(Saved entries)
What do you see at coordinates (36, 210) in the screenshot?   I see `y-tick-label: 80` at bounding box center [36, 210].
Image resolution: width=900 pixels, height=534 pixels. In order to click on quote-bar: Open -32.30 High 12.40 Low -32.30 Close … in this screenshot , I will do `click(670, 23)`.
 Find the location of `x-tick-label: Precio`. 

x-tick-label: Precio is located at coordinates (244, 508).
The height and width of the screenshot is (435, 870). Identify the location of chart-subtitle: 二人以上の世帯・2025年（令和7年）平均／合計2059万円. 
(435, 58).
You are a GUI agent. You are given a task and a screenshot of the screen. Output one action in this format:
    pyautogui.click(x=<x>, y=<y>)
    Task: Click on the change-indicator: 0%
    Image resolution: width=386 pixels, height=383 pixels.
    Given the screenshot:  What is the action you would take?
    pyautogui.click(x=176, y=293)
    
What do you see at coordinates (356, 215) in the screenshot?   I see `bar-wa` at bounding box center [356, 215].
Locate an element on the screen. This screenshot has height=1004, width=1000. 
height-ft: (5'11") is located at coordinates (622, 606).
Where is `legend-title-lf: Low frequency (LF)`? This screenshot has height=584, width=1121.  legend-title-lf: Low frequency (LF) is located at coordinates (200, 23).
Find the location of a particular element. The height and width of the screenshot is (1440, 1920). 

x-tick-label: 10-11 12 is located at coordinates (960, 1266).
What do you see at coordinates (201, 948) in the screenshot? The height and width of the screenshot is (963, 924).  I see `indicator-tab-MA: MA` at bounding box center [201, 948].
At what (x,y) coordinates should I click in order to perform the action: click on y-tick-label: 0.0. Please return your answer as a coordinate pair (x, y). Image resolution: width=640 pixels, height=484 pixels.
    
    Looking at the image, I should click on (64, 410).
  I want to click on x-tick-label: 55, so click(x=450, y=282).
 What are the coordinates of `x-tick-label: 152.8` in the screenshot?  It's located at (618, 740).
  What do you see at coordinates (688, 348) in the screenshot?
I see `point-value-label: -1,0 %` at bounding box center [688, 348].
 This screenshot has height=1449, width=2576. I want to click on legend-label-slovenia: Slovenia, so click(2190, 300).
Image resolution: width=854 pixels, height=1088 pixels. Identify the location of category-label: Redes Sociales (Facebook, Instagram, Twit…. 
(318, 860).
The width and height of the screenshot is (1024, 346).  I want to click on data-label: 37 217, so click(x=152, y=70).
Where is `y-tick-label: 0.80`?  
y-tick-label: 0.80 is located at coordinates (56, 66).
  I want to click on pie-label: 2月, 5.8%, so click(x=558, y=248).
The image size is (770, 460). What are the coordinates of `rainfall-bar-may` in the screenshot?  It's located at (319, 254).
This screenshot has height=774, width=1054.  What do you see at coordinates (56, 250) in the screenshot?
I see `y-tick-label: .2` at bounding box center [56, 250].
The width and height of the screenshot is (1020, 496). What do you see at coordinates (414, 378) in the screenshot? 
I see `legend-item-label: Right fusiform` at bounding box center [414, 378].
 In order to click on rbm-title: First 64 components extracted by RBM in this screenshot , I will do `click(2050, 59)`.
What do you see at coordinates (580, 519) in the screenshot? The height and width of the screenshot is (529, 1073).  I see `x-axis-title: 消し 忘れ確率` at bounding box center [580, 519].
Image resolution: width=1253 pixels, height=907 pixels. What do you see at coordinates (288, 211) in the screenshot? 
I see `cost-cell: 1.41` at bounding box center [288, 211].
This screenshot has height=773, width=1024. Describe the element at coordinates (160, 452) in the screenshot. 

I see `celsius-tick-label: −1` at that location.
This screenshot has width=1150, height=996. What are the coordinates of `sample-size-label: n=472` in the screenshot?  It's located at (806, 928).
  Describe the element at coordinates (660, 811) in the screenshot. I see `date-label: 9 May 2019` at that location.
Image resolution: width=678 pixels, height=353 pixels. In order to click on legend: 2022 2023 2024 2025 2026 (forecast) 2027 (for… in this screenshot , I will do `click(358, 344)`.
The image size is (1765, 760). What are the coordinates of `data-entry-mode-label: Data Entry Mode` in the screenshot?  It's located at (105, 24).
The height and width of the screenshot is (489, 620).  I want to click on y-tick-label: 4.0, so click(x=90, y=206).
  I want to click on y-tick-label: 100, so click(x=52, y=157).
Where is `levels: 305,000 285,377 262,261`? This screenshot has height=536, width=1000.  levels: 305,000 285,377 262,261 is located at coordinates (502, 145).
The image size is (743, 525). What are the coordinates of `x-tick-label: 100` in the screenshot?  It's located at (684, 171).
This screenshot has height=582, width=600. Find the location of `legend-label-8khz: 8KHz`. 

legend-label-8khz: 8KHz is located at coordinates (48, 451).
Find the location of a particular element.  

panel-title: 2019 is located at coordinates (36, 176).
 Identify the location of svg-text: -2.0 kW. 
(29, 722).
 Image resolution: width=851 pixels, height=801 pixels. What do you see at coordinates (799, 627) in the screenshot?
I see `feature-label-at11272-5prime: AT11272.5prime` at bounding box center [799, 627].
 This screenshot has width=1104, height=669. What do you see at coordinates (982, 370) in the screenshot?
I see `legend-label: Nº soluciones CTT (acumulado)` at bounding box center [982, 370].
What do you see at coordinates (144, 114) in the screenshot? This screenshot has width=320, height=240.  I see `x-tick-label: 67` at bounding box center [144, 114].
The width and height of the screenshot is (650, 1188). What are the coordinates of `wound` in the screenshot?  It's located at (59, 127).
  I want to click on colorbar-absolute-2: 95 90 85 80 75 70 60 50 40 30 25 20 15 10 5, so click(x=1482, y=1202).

§ PROBLEM DETAILS
Change "components" to "features" in the entries from the line with "I want to click on pie-label: 2月, 5.8%, so" to the line with "In order to click on rbm-title: First". Give back only those lines, with nothing else altered.

§ SOLUTION TO THE EXERCISE
  I want to click on pie-label: 2月, 5.8%, so click(x=558, y=248).
The image size is (770, 460). What are the coordinates of `rainfall-bar-may` in the screenshot?  It's located at (319, 254).
This screenshot has height=774, width=1054.  What do you see at coordinates (56, 250) in the screenshot?
I see `y-tick-label: .2` at bounding box center [56, 250].
The width and height of the screenshot is (1020, 496). What do you see at coordinates (414, 378) in the screenshot? 
I see `legend-item-label: Right fusiform` at bounding box center [414, 378].
 In order to click on rbm-title: First 64 features extracted by RBM in this screenshot , I will do `click(2050, 59)`.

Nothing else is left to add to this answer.